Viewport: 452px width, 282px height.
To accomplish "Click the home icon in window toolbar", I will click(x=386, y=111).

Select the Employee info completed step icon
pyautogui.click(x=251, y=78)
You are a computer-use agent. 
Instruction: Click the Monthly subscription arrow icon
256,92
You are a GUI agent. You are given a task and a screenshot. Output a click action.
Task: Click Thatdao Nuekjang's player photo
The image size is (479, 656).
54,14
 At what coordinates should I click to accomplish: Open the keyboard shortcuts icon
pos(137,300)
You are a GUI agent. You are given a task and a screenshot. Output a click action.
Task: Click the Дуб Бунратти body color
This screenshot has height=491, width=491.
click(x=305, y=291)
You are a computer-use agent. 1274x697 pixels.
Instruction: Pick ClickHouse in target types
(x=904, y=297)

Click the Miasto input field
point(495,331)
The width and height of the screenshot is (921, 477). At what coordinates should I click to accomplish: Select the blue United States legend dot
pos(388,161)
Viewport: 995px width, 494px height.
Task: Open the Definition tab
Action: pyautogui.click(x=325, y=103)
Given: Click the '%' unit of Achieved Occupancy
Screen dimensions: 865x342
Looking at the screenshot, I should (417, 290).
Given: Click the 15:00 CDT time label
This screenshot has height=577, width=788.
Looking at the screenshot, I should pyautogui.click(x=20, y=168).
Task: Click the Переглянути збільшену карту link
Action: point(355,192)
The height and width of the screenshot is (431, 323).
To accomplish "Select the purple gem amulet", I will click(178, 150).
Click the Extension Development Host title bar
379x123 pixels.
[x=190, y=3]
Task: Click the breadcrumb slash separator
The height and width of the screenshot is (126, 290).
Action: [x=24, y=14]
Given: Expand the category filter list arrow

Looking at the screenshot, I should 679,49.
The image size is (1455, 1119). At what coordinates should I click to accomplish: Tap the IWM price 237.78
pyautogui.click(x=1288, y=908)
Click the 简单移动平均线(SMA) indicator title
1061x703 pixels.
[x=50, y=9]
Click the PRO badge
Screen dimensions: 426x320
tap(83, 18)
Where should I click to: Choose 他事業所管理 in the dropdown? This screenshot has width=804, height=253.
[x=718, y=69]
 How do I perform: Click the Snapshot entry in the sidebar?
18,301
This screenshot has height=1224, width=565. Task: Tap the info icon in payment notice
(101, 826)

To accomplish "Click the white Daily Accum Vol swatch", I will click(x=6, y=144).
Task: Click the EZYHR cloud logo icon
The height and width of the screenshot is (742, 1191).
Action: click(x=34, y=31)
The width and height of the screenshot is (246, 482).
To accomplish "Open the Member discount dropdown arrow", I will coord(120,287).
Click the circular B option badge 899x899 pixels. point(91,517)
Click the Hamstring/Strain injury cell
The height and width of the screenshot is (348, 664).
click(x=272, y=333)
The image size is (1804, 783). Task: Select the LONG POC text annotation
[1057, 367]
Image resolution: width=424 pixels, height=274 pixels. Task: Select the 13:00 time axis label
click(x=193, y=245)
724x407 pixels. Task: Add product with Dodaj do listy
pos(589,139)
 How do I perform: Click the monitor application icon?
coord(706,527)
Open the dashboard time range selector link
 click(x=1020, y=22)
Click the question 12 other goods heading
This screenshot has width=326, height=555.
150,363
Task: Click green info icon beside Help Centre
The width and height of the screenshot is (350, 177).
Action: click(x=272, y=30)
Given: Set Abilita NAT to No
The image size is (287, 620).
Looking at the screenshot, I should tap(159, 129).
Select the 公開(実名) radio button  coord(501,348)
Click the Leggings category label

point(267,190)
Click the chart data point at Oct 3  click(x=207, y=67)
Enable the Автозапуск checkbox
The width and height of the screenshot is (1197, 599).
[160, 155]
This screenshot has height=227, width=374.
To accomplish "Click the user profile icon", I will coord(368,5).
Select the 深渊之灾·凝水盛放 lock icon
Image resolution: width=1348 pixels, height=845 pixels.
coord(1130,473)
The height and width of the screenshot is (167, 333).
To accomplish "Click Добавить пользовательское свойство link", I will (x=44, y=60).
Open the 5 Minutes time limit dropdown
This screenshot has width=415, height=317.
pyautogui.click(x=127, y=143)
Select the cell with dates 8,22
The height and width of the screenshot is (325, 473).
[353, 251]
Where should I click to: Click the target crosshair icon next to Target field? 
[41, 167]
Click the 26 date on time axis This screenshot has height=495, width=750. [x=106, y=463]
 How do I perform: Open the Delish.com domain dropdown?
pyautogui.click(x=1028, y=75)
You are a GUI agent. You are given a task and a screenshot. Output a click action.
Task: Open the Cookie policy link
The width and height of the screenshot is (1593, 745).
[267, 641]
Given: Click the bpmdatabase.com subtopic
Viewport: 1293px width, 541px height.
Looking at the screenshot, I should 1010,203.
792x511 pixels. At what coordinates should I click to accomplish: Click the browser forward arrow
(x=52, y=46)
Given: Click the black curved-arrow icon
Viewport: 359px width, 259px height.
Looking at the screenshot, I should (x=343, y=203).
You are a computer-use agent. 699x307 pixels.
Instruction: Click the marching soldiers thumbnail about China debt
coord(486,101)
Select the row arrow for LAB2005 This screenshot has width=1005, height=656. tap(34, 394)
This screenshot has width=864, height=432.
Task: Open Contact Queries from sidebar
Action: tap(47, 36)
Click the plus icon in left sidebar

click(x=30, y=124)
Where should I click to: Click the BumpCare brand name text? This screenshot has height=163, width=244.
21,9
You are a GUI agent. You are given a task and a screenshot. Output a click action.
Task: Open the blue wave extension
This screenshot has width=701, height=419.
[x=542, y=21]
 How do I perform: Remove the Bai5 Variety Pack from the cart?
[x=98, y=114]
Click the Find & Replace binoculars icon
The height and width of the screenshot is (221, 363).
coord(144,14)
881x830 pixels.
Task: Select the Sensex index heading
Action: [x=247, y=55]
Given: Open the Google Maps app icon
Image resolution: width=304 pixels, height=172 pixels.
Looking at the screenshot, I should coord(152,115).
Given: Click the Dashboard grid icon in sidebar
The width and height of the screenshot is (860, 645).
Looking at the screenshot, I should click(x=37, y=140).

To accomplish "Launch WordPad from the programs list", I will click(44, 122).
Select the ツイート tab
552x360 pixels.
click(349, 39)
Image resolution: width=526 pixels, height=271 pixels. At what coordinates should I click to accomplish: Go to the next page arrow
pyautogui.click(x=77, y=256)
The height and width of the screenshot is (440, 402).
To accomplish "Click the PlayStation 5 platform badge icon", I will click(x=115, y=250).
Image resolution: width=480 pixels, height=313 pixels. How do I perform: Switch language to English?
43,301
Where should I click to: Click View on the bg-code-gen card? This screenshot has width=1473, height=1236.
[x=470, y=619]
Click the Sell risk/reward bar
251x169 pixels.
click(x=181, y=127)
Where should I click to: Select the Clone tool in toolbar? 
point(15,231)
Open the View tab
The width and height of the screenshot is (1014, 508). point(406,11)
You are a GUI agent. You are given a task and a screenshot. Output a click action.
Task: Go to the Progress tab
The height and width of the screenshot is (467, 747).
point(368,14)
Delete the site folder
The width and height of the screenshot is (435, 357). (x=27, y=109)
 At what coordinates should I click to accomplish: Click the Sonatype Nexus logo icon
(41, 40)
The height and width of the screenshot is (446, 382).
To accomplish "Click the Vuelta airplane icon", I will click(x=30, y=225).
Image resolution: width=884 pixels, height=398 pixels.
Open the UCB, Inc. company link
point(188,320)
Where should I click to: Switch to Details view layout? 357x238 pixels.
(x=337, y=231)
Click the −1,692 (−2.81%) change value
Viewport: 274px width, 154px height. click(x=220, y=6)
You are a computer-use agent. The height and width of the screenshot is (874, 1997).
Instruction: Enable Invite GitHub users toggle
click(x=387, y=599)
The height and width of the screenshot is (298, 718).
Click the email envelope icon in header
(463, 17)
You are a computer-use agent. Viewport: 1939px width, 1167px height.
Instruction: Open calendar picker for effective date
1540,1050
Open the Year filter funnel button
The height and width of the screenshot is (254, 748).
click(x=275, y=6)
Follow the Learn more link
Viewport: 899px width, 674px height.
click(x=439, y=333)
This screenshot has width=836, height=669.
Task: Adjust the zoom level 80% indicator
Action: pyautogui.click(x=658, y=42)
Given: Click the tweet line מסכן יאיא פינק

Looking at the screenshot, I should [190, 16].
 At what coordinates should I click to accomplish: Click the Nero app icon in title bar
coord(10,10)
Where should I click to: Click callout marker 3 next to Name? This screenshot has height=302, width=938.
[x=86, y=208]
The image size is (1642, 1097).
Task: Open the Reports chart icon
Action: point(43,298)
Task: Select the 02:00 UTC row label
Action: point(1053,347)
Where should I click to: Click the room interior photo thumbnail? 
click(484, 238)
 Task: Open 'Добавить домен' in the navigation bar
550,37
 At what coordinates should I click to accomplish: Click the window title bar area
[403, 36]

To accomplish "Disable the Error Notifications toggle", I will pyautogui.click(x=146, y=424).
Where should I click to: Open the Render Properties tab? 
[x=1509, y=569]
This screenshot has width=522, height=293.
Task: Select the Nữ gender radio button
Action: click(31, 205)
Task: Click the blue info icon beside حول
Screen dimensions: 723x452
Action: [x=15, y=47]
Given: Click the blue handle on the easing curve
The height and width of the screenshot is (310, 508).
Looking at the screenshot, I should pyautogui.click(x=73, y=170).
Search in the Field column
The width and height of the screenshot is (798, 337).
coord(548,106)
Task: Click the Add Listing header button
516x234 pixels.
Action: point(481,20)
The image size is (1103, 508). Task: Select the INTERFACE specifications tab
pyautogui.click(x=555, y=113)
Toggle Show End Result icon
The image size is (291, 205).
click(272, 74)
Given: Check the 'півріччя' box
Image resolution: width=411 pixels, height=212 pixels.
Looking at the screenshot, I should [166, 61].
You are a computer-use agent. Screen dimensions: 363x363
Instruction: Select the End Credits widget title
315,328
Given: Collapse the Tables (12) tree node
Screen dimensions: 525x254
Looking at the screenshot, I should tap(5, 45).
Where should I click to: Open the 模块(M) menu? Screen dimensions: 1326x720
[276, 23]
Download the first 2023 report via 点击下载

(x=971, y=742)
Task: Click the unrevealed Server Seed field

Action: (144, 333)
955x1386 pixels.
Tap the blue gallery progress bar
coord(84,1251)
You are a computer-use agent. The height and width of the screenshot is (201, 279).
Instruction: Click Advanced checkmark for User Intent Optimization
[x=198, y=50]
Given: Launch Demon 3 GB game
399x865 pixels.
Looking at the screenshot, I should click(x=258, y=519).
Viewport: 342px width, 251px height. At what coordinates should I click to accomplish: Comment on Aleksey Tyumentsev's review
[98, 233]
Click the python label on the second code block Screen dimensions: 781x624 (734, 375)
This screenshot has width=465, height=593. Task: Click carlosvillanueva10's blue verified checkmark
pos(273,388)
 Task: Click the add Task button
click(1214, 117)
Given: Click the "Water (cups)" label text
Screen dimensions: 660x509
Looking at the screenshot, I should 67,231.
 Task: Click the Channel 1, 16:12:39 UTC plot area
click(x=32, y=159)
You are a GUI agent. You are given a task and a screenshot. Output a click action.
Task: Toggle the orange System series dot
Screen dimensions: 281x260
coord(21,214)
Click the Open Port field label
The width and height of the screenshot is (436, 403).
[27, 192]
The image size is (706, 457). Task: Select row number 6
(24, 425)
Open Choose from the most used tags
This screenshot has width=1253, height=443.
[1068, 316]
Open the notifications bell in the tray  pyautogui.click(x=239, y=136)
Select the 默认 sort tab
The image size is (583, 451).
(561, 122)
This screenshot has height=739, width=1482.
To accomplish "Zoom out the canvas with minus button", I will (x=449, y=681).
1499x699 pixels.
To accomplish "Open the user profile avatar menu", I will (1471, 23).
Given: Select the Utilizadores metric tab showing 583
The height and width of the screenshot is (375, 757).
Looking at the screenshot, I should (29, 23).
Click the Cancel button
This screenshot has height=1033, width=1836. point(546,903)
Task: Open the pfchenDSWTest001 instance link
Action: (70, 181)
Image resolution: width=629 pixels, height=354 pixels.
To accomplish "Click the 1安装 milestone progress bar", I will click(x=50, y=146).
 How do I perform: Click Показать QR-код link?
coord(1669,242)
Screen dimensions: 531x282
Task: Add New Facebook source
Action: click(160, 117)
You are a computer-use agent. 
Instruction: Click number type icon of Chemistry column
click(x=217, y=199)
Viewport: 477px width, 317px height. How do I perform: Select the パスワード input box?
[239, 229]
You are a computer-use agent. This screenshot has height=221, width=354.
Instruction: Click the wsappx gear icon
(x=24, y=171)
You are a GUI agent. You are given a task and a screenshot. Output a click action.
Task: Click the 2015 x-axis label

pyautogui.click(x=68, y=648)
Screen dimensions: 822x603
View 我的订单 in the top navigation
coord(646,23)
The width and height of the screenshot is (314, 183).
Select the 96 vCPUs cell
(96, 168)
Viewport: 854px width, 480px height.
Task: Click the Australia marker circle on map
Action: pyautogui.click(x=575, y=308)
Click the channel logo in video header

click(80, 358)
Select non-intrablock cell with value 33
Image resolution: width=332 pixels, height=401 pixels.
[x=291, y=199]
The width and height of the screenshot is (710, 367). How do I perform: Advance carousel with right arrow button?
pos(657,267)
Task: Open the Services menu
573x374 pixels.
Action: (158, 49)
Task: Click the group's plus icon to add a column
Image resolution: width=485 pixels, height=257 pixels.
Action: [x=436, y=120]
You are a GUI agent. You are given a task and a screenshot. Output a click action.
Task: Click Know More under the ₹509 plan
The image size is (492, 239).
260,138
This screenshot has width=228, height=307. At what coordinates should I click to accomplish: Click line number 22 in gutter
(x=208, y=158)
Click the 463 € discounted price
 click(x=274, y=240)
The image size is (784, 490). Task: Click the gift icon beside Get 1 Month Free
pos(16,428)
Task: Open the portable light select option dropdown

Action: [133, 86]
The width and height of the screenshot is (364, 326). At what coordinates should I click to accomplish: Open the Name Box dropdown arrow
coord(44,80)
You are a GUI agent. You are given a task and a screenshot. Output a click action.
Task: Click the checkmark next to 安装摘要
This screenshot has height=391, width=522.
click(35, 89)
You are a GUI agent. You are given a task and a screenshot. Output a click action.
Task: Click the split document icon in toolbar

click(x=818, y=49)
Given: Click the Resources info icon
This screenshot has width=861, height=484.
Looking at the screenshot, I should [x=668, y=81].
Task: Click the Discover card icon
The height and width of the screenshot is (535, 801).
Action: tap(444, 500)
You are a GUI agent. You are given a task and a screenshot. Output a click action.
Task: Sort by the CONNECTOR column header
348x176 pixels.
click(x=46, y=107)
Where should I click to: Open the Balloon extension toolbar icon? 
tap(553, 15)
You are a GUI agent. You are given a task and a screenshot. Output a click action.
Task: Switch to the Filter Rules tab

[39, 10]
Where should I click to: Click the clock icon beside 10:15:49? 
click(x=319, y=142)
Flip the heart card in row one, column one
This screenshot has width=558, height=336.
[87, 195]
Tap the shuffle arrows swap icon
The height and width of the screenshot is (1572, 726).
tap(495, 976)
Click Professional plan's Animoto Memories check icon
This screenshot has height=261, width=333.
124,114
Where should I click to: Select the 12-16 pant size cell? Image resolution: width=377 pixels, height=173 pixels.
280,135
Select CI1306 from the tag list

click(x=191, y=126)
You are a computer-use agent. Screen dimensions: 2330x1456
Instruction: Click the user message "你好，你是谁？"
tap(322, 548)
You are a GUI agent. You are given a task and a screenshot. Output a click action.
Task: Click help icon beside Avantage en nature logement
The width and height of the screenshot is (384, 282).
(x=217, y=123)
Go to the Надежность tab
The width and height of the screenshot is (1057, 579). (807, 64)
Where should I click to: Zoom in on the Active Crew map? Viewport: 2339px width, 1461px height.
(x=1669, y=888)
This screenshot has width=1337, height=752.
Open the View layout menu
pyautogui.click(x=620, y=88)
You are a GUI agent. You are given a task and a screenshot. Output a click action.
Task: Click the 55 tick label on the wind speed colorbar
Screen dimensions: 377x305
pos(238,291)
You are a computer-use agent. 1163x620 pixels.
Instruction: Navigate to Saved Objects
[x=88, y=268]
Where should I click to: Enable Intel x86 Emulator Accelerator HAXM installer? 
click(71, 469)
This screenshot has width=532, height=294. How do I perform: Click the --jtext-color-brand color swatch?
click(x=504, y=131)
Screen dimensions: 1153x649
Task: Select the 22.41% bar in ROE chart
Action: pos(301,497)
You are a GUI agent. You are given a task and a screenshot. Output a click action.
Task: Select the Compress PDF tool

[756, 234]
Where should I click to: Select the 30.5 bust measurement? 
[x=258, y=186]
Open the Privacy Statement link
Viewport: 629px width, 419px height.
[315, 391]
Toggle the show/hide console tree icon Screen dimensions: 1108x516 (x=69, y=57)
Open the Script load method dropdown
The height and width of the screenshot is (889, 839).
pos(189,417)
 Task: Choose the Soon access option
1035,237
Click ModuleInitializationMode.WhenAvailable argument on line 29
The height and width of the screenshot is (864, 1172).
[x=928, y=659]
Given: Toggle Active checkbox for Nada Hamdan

> _EXERCISE TASK_: Write out the items word for word, from the first line up to and including the line that contains "Action: pyautogui.click(x=325, y=103)".

> _THE REPLY_:
Viewport: 452px width, 282px height.
To accomplish "Click the home icon in window toolbar", I will click(x=386, y=111).

Select the Employee info completed step icon
pyautogui.click(x=251, y=78)
You are a computer-use agent. 
Instruction: Click the Monthly subscription arrow icon
256,92
You are a GUI agent. You are given a task and a screenshot. Output a click action.
Task: Click Thatdao Nuekjang's player photo
The image size is (479, 656).
54,14
 At what coordinates should I click to accomplish: Open the keyboard shortcuts icon
pos(137,300)
You are a GUI agent. You are given a task and a screenshot. Output a click action.
Task: Click the Дуб Бунратти body color
This screenshot has height=491, width=491.
click(x=305, y=291)
You are a computer-use agent. 1274x697 pixels.
Instruction: Pick ClickHouse in target types
(x=904, y=297)

Click the Miasto input field
point(495,331)
The width and height of the screenshot is (921, 477). At what coordinates should I click to accomplish: Select the blue United States legend dot
pos(388,161)
Viewport: 995px width, 494px height.
Task: Open the Definition tab
Action: pyautogui.click(x=325, y=103)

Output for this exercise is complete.